# TEXT SHOWN
— begin —
Struggling with Skirts

As with many things in my life, I find myself choosing the moderate path. I wear pants (sometimes capris in summer), but no shorts. I wear short sleeves, but no tank tops or cleavage. Occasionally, my collarbone will make an appearance. I do wear skirts on Shabbat, even when I don’t go to synagogue. And yet I find myself struggling with the idea of wearing a skirt the whole time, wondering if it will be expected of me, and whether I will make life more difficult for myself if I continue to wear pants more than skirts.

Why not skirts all the time? The simple answer is that I don’t feel that skirts are inherently modest or feminine. The Ben Ish Chai has a responsa in which he forbids men from wearing pants and women from wearing dresses. He lived in the middle east and was referring to women’s harem pants and men’s robes. Therefore, the issue is not inherently about skirts as feminine versus pants as masculine, especially in a day in age when men’s and women’s pants are clearly not designed to look similar or to be worn by both sexes.

However, there is something to be said for modesty in the modern world. My mother went a long way in teaching me about how clothing should just be a covering rather than something to attract attention or even to attract men. Women seem to display little respect for their bodies by exposing so much of it to the world. Our bodies are created by God, but we sometimes have a hard time acting like it. I think there is also something inside of me that objects to the idea of limiting myself to only one mode of dress. Perhaps, sometime, I won’t feel that way, but right now, that’s how I understand the question emotionally.

Even so, I’m not sure sometimes that the best way to acknowledge the holiness of our bodies is to cover them up. Sometimes, modesty can be a vessel either for making women more self conscious or to even as something to hide behind. The scrutiny of those around you can be hard to take, but we can be our own worst enemies. For instance, see Formerly Frum’s post on Frum Satire, for some of the worst that taking modesty too seriously can do to a person. Clearly, it’s an extreme story, but it illustrates that modesty doesn’t automatically mean that all those body image issues go away – they can just be a different forum. In fact, sometimes the emphasis on appearance in a modest community can be just as bad as the emphasis on appearance in a more secular society.
— end —
In the essay above about wearing skirts, what does the writer say the Ben Ish Chai forbids in his responsa?

# EXTRACTED INFORMATION
— begin —
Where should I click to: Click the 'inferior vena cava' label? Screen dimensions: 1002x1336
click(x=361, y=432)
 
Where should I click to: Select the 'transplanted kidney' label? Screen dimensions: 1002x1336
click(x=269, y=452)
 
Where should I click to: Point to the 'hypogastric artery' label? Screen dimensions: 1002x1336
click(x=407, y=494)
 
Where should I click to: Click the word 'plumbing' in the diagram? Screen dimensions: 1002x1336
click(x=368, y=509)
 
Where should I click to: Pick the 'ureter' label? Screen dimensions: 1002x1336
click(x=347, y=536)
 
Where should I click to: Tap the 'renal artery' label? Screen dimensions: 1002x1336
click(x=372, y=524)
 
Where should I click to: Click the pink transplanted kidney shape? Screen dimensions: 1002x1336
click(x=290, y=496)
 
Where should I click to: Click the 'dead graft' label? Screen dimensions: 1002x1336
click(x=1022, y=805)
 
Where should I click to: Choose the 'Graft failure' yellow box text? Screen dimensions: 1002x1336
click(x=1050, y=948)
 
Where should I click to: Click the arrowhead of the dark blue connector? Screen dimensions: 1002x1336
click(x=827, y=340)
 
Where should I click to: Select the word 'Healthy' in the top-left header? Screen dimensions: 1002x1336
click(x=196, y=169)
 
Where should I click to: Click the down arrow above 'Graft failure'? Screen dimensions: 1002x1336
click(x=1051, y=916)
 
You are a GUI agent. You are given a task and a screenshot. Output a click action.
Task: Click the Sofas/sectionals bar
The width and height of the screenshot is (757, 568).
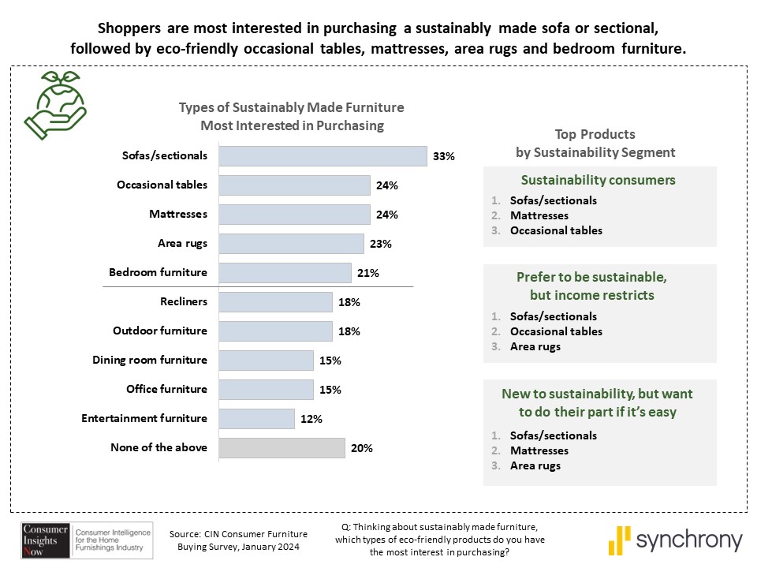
— end —
# THE RESPONSE
He forbids men from wearing pants and women from wearing dresses.